What does Luke 11:46 mean?
ESV: And he said, “Woe to you lawyers also! For you load people with burdens hard to bear, and you yourselves do not touch the burdens with one of your fingers.
NIV: Jesus replied, 'And you experts in the law, woe to you, because you load people down with burdens they can hardly carry, and you yourselves will not lift one finger to help them.
NASB: But He said, 'Woe to you lawyers as well! For you load people with burdens that are hard to bear, while you yourselves will not even touch the burdens with one of your fingers.
CSB: Then he said, "Woe also to you experts in the law! You load people with burdens that are hard to carry, and yet you yourselves don't touch these burdens with one of your fingers.
NLT: Yes,' said Jesus, 'what sorrow also awaits you experts in religious law! For you crush people with unbearable religious demands, and you never lift a finger to ease the burden.
KJV: And he said, Woe unto you also, ye lawyers! for ye lade men with burdens grievous to be borne, and ye yourselves touch not the burdens with one of your fingers.
Verse Commentary:
A lawyer, an expert in the Mosaic law and the extra-biblical Oral Law, has practically invited Jesus to express His true feelings about that profession (Luke 11:45). Jesus walks right through the open door of that opportunity.

Pharisees follow the Oral Law with an emphasis on public performance: seeking praise from other men. They then twist their tradition to feed their greed. But it is the lawyers—elsewhere called "scribes"—who wrote those regulations. God did not intend or author the Oral Law. Lawyers created it to try to keep the people in line so God would not send them into exile again.

As tiring as the Mosaic law seems to modern, non-Jewish cultures, it would have been simple to keep had the Jews trusted God. Leviticus 26 and Deuteronomy 28 spell out that, had the Israelites attempted to keep the Law, God would have blessed them to overflowing.
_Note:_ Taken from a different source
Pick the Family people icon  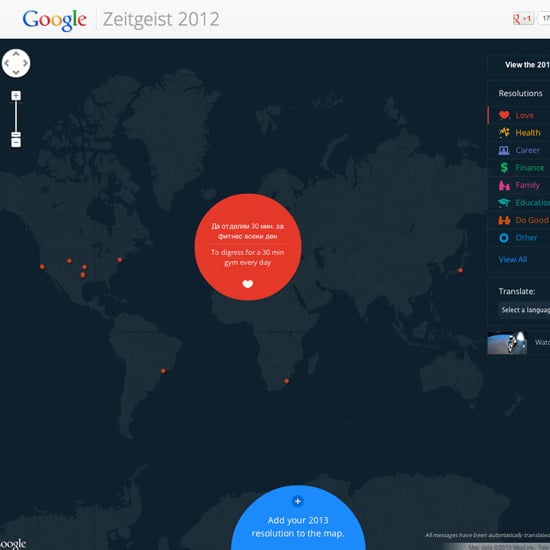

The Oral Law, later written down and named the Mishnah, was far from simple.

When Peter later speaks about whether Gentile Jesus-followers should be required to obey the Jewish law, he will say, "Now, therefore, why are you putting God to the test by placing a yoke on the neck of the disciples that neither our fathers nor we have been able to bear?" (Acts 15:10). It is the grace of God through the sacrifice of Christ that saves, not meticulous observance of rules.

There are some leaders today who do the same thing the scribes did. Any teaching that focuses on not making God angry, instead of obeying Him in response to His love, is not biblical. Any teaching that promises salvation through works, and not through grace and repentance, is a false gospel.
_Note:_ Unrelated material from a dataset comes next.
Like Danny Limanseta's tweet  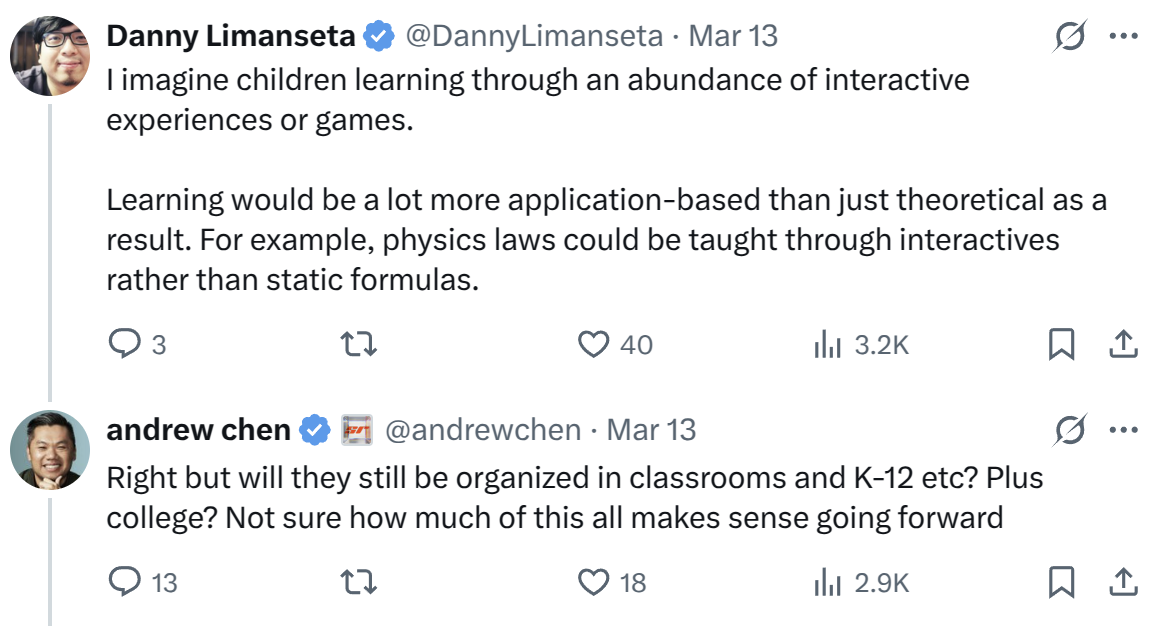pyautogui.click(x=594, y=345)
Jesus will revisit this accusation in the week before His crucifixion (Matthew 23:4).
Verse Context:
Luke 11:45–52 comes after descriptions of the cruelty and pride of the Pharisees (Luke 11:39–44). Now, Jesus turns to the lawyers—the experts in the Mosaic law. Greed and wickedness revealed the Pharisees to be like tombs: clean on the outside and filled with death on the inside. The lawyers are said to fill tombs by rejecting God's prophets. In response, the scribes and Pharisees conspire to destroy Jesus (Luke 11:53–54). In the next section, Jesus gives His disciples instructions on how to reject the world and persevere for the sake of the kingdom of God (Luke 12:1—13:9). Jesus will cover this judgment again in Matthew 23.
Chapter Summary:
Jesus teaches the disciples how to pray and explains God's intent to give "good" to those who ask. He then exorcizes a demon and refutes the claim that His power is satanic. Jesus explains that unreasonable skeptics will only see the "sign of Jonah." He then criticizes the superficial legalism of the Pharisees. In response, they plot against Him.
Chapter Context:
In what some scholars refer to as "The Travelogue to Jerusalem" (Luke 9:51—19:27), Jesus prepares His disciples for His crucifixion and resurrection and the establishment of the church. The description begins with Christ teaching the disciples how to spread the news of the kingdom of God and reaffirming how they will be blessed, culminating in the Lord's Prayer (Luke 9:51—11:13). Luke 11 finishes with accounts of leaders who reject Jesus. The remainder of the travelogue gives a pattern of teaching on the kingdom of God, miracles, and explanations of salvation. Then Jesus enters Jerusalem to face the cross.
Book Summary:
Luke was a traveling companion of Paul (Acts 16:10) and a physician (Colossians 4:14). Unlike Matthew, Mark, and John, Luke writes his gospel as an historian, rather than as a first-hand eyewitness. His extensive writings also include the book of Acts (Acts 1:1–3). These are deliberately organized, carefully researched accounts of those events. The gospel of Luke focuses on the earthly ministry of Jesus Christ. Luke's Gentile perspective presents Christ as a Savior for all people, offering both forgiveness and direction to those who follow Him.